The app was made with older versions of react-native, using DDP directly, and the user base at that time was pretty small (like 10 users online at the same time!) so there wasn’t any kind of problem there.
But as we grew, we found problems scaling out what we had. Since we were adding real-time statistics and graphs, it quickly became a memory-intensive task to recalculate everything each time a device moves (which is pretty often).
So we started caching everything with redis. And it was great. We just needed to calculate everything one time and then store it on redis. The only tricky part was to know when to expire the cache.
And then another big problem came to us: We needed to provide integrations to external tools.
An API was ideal, but building one with meteor would just add a lot more complexity to the codebase than we expected, and, also, we weren’t sure how to properly handle and scale an HTTP API inside meteor, so we started playing with Amazon Lambda.
We built the API with Python, since it was (in our opinion) easier to use for APIs than node, and we used the great framework Zappa to enable us to write a Flask (another framework) app on top of lambda.
And things were great. We had a cache for every expensive calculation, and the API was running outside of Meteor, so we could invest all of our time to improve the frontend on Meteor.
But then we faced another big trouble: with the amount of data that we were receiving, calculating graphs inside Meteor methods wasn’t enough.
But we solved it quickly moving everything to Mongo Aggregate queries, which improved the speed of calculations to 100x.
This wasn’t a problem with the tools we were using, but our lack of knowledge about the database engine we were using. (As a side note, after moving to WiredTiger some queries improved a lot, too)
And we continued to make calculations with Meteor Methods without any trouble.
And, as you might expect up to this point: we faced another problem
Oplog updates were too fast for Meteor to process, so the publications took a lot longer to be ready and huges amounts of CPU each time MergeBox detected it needed to update a publication.

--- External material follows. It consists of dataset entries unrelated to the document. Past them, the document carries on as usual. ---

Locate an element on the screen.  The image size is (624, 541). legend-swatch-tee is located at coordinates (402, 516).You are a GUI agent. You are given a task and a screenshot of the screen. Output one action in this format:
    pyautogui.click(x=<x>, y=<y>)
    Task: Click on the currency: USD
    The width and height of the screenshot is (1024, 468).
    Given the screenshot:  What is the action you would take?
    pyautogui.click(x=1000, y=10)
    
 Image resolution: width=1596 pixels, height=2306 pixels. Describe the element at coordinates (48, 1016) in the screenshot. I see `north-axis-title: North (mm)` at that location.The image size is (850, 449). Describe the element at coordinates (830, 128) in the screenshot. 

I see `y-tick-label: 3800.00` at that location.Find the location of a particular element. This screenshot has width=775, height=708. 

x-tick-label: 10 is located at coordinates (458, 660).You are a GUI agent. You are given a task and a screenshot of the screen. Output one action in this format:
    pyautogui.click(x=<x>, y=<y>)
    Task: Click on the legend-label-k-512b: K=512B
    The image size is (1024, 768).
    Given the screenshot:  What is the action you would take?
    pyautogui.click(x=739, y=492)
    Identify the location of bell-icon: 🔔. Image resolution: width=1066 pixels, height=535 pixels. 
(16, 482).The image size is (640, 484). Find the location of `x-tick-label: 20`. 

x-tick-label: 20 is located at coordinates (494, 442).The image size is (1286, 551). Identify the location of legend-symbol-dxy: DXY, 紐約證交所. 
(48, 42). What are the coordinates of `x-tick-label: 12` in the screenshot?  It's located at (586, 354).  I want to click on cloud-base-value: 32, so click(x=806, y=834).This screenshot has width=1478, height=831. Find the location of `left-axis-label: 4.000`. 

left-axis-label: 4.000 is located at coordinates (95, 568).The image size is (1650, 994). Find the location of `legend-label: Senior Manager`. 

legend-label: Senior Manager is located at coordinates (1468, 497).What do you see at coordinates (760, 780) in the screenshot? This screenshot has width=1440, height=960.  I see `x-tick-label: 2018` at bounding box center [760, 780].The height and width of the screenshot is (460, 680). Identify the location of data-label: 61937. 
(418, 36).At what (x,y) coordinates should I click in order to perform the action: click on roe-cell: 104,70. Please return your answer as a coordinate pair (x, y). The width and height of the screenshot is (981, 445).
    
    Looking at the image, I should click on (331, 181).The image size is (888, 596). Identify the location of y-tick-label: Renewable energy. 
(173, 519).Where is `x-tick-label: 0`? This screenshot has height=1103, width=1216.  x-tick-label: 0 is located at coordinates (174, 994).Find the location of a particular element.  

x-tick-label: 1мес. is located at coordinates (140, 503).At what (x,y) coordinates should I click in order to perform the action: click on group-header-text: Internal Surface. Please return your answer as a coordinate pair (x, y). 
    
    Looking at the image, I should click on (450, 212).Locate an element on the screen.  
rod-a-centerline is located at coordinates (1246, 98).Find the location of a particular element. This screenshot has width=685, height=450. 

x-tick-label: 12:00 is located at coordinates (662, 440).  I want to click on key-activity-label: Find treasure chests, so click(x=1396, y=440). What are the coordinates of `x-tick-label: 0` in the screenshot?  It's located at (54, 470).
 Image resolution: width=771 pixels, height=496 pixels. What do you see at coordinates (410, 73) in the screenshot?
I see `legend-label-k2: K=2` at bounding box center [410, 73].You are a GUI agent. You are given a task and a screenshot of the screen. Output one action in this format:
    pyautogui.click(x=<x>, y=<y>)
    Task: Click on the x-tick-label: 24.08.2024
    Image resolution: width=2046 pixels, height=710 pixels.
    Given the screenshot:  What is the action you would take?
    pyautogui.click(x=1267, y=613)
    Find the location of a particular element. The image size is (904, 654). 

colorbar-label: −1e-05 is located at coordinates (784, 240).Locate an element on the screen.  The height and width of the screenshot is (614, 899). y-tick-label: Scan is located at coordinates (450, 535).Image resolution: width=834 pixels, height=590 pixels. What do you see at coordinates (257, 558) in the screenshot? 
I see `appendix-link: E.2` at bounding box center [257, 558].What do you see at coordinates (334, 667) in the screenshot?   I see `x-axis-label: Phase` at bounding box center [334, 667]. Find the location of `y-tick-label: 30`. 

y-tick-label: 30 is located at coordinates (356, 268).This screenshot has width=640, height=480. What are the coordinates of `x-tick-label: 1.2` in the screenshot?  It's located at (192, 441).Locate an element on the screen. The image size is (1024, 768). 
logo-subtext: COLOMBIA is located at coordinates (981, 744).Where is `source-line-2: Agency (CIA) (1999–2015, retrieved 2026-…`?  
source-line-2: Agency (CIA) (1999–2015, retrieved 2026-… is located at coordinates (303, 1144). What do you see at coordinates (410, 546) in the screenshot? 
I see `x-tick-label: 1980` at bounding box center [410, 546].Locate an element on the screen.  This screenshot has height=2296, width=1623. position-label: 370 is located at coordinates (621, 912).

For this one, we did not find a holy tool to solve the problem. We just started looking at every publication, making things we did not need to be reactive as non-reactive, and minimizing the amount of data published to the bare minimum.
We also modified the API to write to mongo in batches (
insertMany instead of
insert), and things improved a lot.
And, in the future, we’re planning to use redis-oplog to offload the meteor process of having to calculate every update; but right now we’re not suffering. These optimizations were enought. We just want to use redis-oplog to get rid totally of this problem without it coming back in the future. The only real problem we have is re implementing the redis-oplog’s logic on our API.
We, of course, stumbled across a lot of problems in other areas, but these are not Meteor-related. For example, we rewrote the phone app again with react-native but using the API instead of DDP because the app needed to be offline-first, and making an offline-first app is easier in a non-reactive non-pubsub environment.
If I had to start all over again, I would totally go with Apollo. Since it’s more of a frontend for APIs than a full-blown solution from database to client synchronization, improving the performance and scaling it out will be a lot easier. Also, cache all the things! Caching becomes trivial with GraphQL
But I would totally go with Meteor again. We’ve built the first mock up in just a few weeks, and today making a big change is trivial. Not only because we learnt a lot of Meteor’s internal structure, but because Meteor enables you to run instead of walking.
Understanding how Tracker works, understanding when to use
nonreactive and other methods was crucial for me. All the magic Meteor provides made sense to me after spending some time playing with Tracker’s source code.
These days it’s not as useful as it was, since Meteor is moving to Apollo, which comes with it’s own “reactivity”, but understanding the tools you use is crucial to know how to scale and understand where bugs really are hiding.
I hope you find this answer useful. IMO scaling isn’t really about the tools being “scalable-ready”, but about understanding when and when not to use the right tools for the job, and fully understanding the pros and cons.